Nicaraguan officials announced on Sunday that a “small meteorite” had come down near the airport.
But Nasa scientists say the fact that no-one reported seeing a fireball in the sky would suggest it was caused by something else.
So far no meteorite fragments have been found in the crater.
‘Like a bomb’
Locals said they heard a large blast just before midnight local time on Saturday and reported a burning smell.
A crater 12m wide and more than 5m deep was later found near Managua’s international airport.
An adviser to Nicaragua’s Institute of Earth Studies (Ineter), Wilfried Strauch, said he was “convinced it was a meteorite” which caused the impact.
But Head of Nasa’s Meteoroid Environment Office Bill Cooke said that “for something to produce a hole in the ground that big, it would have generated a very bright fireball, and nothing was reported”.
Managua has a population of 1.2 million people and many residents reported hearing a loud bang and feeling a shock wave.
Victor Gutierrez, a mechanic who lives less than a kilometre from the site of the crater said that he “heard the explosion and felt the shockwave, which was very strong”.`
But he stressed that he “didn’t see anything in the sky either before or after.”
Jaime Incer, a scientist who advises the Nicaraguan presidency on environmental matters, said it was possible nobody was looking up at the sky when the event took place close to midnight.
‘Alternative explanations’
Nasa’s Bill Cooke estimated that the crater would have been created by a blast of “roughly the energy equivalent of 1 tonne of TNT [explosive material]”.
In his blog on the NASA website, he said that a meteor capable of such force would have created a fireball visible over a wide area.
On Sunday Ineter scientist Jose Millan had insisted that “all the evidence that we’ve confirmed at the site corresponds exactly with a meteorite and not with any other type of event”.
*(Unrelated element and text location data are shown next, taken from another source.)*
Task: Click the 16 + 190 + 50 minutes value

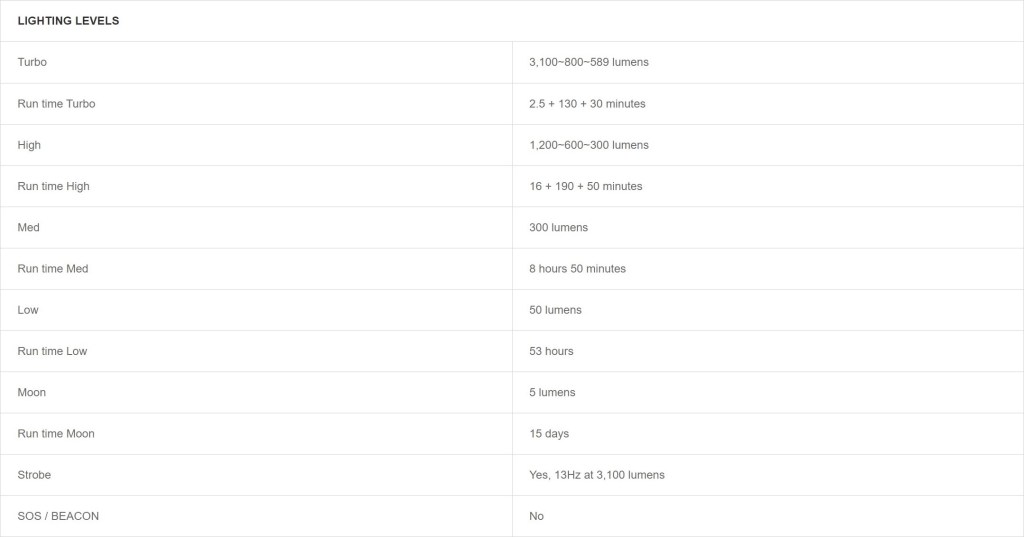Action: tap(585, 186)
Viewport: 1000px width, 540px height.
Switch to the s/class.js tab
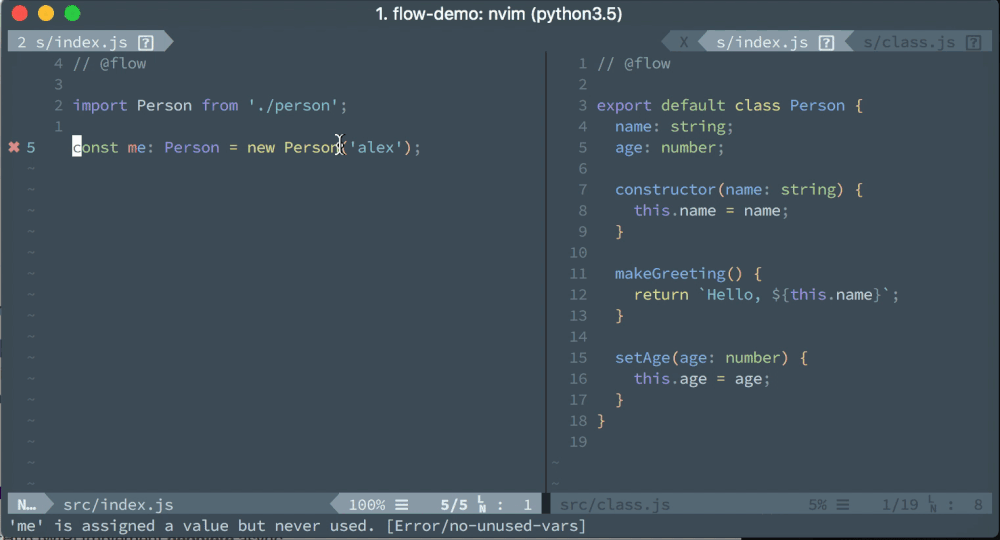tap(909, 43)
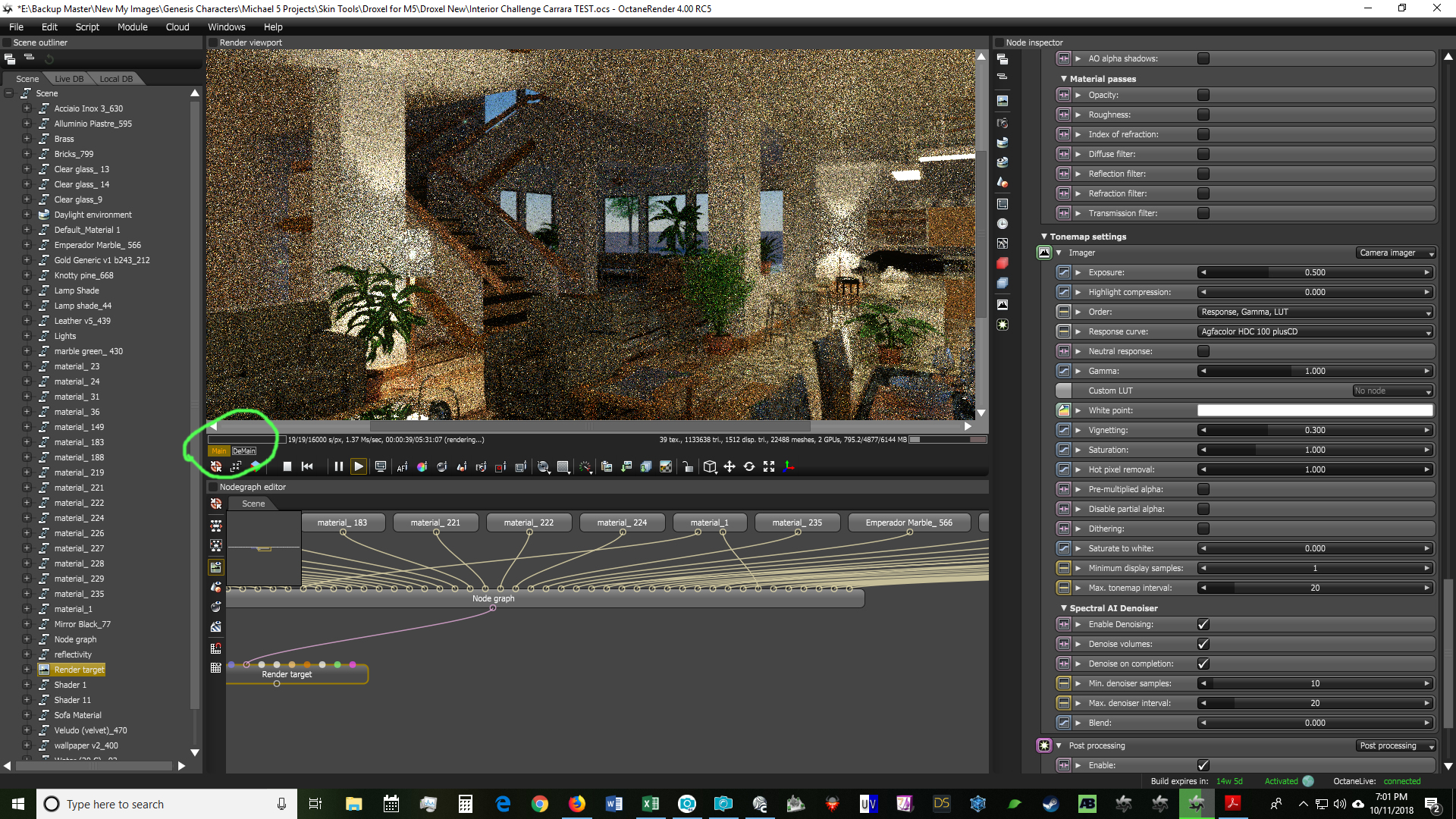This screenshot has height=819, width=1456.
Task: Collapse the Spectral AI Denoiser section
Action: coord(1064,608)
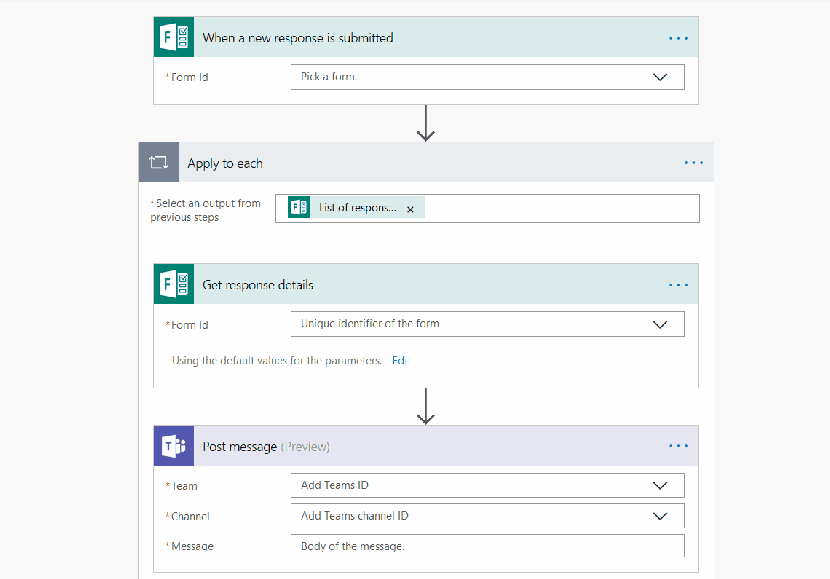Screen dimensions: 830x579
Task: Click the arrow between trigger and Apply to each
Action: point(427,122)
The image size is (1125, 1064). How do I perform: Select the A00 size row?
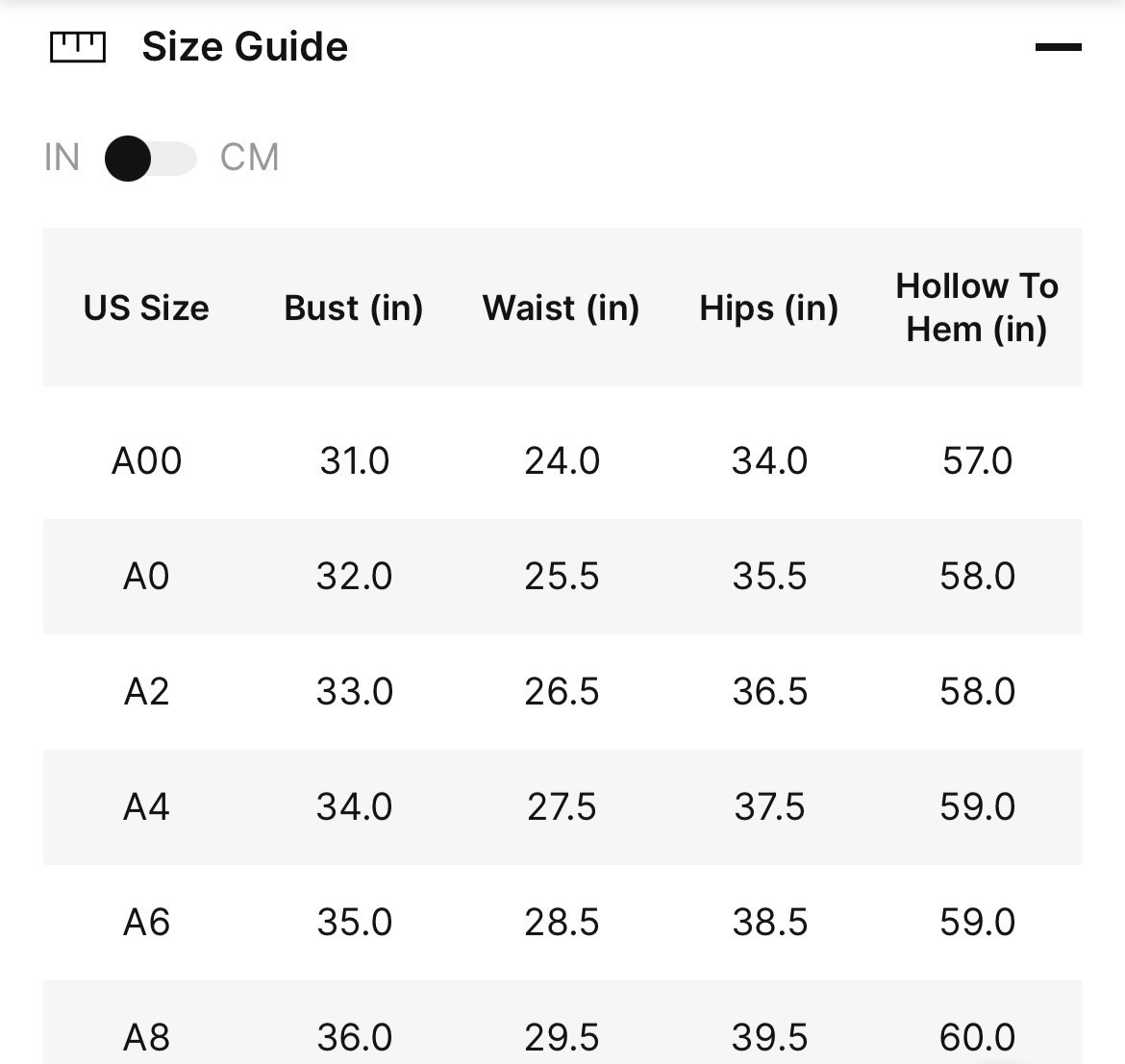[146, 461]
“We have the seismic register which coincides with the time of impact, and the typical characteristic that it produces a cone in the place of impact,” he added.
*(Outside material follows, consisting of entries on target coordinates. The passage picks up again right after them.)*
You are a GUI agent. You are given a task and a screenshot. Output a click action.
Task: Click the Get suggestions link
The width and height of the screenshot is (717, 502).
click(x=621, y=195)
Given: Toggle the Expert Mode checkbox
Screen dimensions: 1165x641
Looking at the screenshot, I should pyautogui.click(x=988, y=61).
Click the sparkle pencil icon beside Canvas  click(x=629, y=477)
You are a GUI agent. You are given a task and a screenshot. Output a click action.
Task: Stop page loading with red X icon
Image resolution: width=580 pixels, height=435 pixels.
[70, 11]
Government spokeswoman and First Lady Rosario Murillo said the crater was created by a “relatively small meteorite” that “appears to have come off an asteroid that was passing close to Earth”.
But Nasa asteroid expert Don Yeomans said the impact felt in Managua “was separated by 13 hours from the close Earth approach of [asteroid] 2014 RC, so the explosion and the asteroid are unrelated”.
Mr Cooke said there could be any number of alternative explanations, ranging from ordinance to “someone out blowing things up”.
Nicaraguan officials said on Sunday that they would invite international experts to investigate the event further.